Consequently, it seems that the assessment of waste/hip ratio or abdominal circumference would be indispensable in these age groups, being a simple measurement that could facilitate continuous monitoring of one of the elements of physical development. The negative impact of increased visceral body fat mass on skeletal system and calcium management is more and more often drawn attention to, mostly in the studies of adults, in which low concentration of vitamin D was observed in obese people [15-17].

Postural failures (incorrect body posture) observed at the age of 13–18 years may be associated with the speed of puberty. It is the period characterized by great dynamics in the increase of body height and fat gain (especially in the breasts, hips, and buttocks). Also, it is when the dimensions of chest and shoulders get larger and a considerable body mass growth is observed. Girls, especially the tall ones, tend to slouch and incorrectly position their shoulders. This study indicated that the adolescents aged 13–18 with standard body mass more often had hyperkyphosis and funnel (sunken) chest than obese children.

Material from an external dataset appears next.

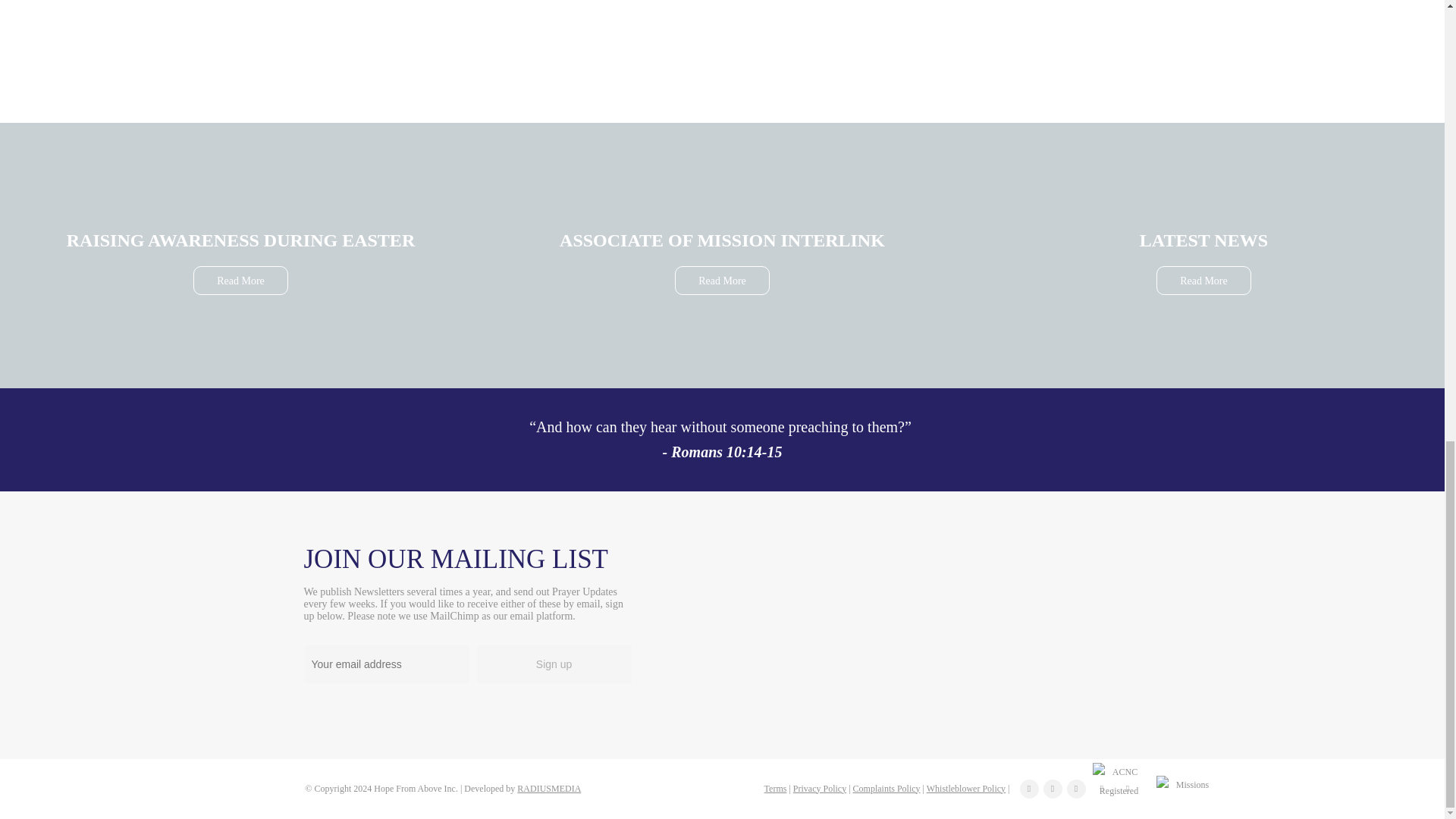
Sign up (554, 664)
Read More (722, 280)
SUMMER CONVENTION AT BELGRAVE HEIGHTS (558, 44)
Read More (240, 280)
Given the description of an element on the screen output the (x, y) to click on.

In this age group, a considerable decline in interest in sports activities is observed; concurrently, obese teenagers tend to be excused from physical education classes at school. Obese students habitually spend their leisure time on watching TV and playing computer games than their slimmer friends [8, 33].

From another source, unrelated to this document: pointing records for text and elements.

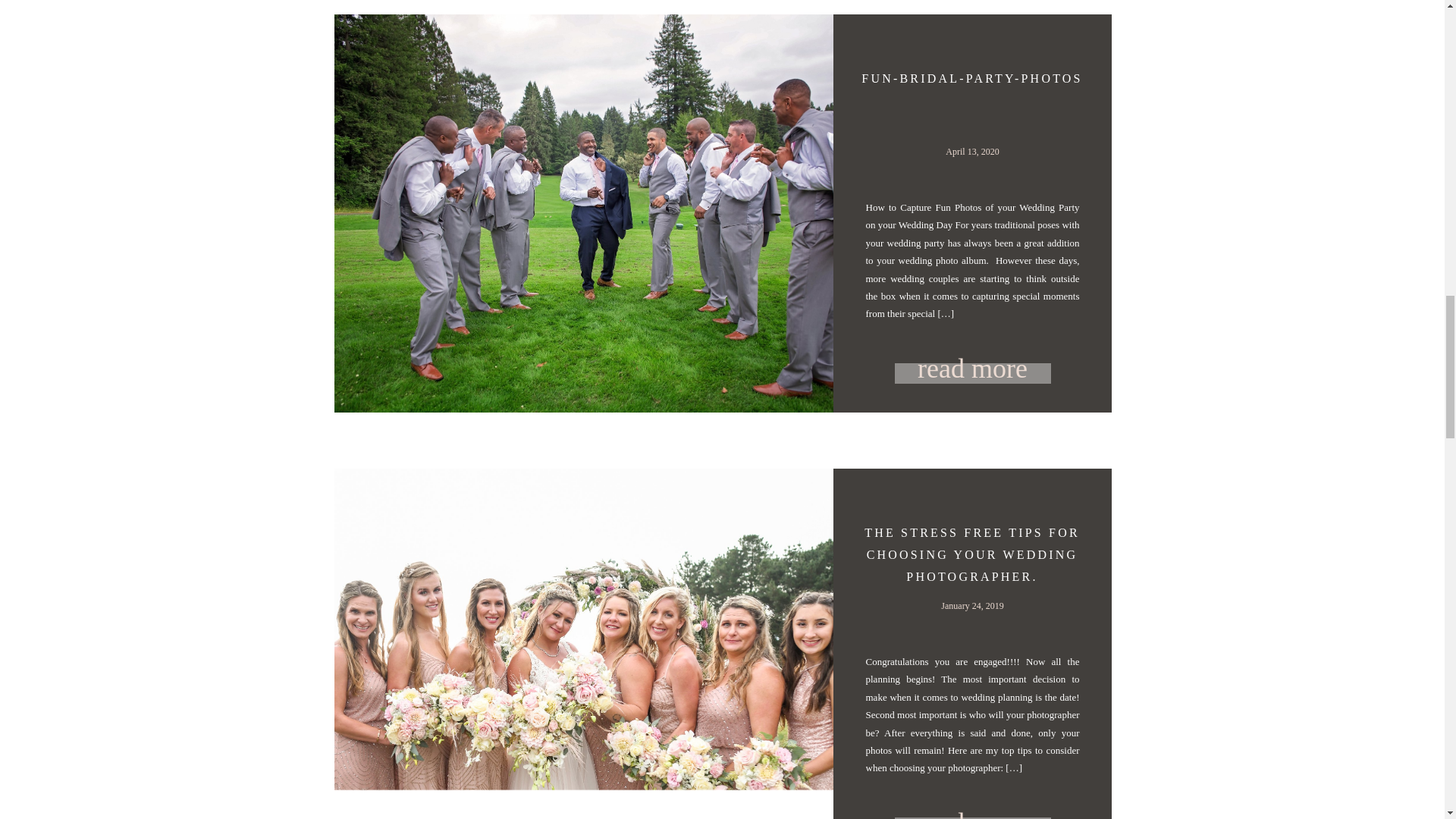
THE STRESS FREE TIPS FOR CHOOSING YOUR WEDDING PHOTOGRAPHER. (972, 554)
The stress free tips for choosing your wedding photographer. (973, 801)
FUN-BRIDAL-PARTY-PHOTOS (971, 78)
Fun-bridal-party-photos (973, 366)
Fun-bridal-party-photos (973, 373)
read more (973, 801)
read more (973, 366)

At present, more and more attention is drawn to the deficiency of vitamin D in children and adolescents, which might constitute a factor conducive to the incidence of incorrect body posture [16, 29].

Excessive body mass predisposes not only to a higher incidence of incorrect body posture in children and adolescents, but it can also have negative impact on the whole metabolism, including the bone system [15–17, 26, 29, 41]. Considering the fact that the prevalence of these disorders among school children is high, one should stress the importance of preventive programs [34, 35, 42, 46]. Apart from increasing the level of physical activities and promoting healthy lifestyles, another key preventive action should be aimed at making the children adopt the habit of maintaining proper posture. The joint prevalence of incorrect posture and obesity among children calls for urgent preventive activities which would incorporate not only the factors related to excessive body mass but also age. Due to the fact that in the developmental period, a large number of cases with postural errors of functional nature are observed, the corrective gymnastic exercises should take into consideration the age of the studied population.

Conclusions

The obesity was associated with incorrect body posture for both gender to 7–12 years of age, and the most common postural deviations in obese children and adolescents were valgus knees and flat feet. Overweight and obesity in children and adolescents, predisposing to higher occurrence of some types of postural errors, call for prevention programs addressing both health problems.

What is Known: • The increase in the prevalence of overweight and obesity among children and adolescents has drawn attention to additional health complications which may occur in this population such as occurrence of incorrect body posture.

What is New: • The modified chart of postural errors proved to be an effective tool in the assessment of incorrect body posture.• This chart may be used in the assessment of posture during screening tests and prevention actions at school.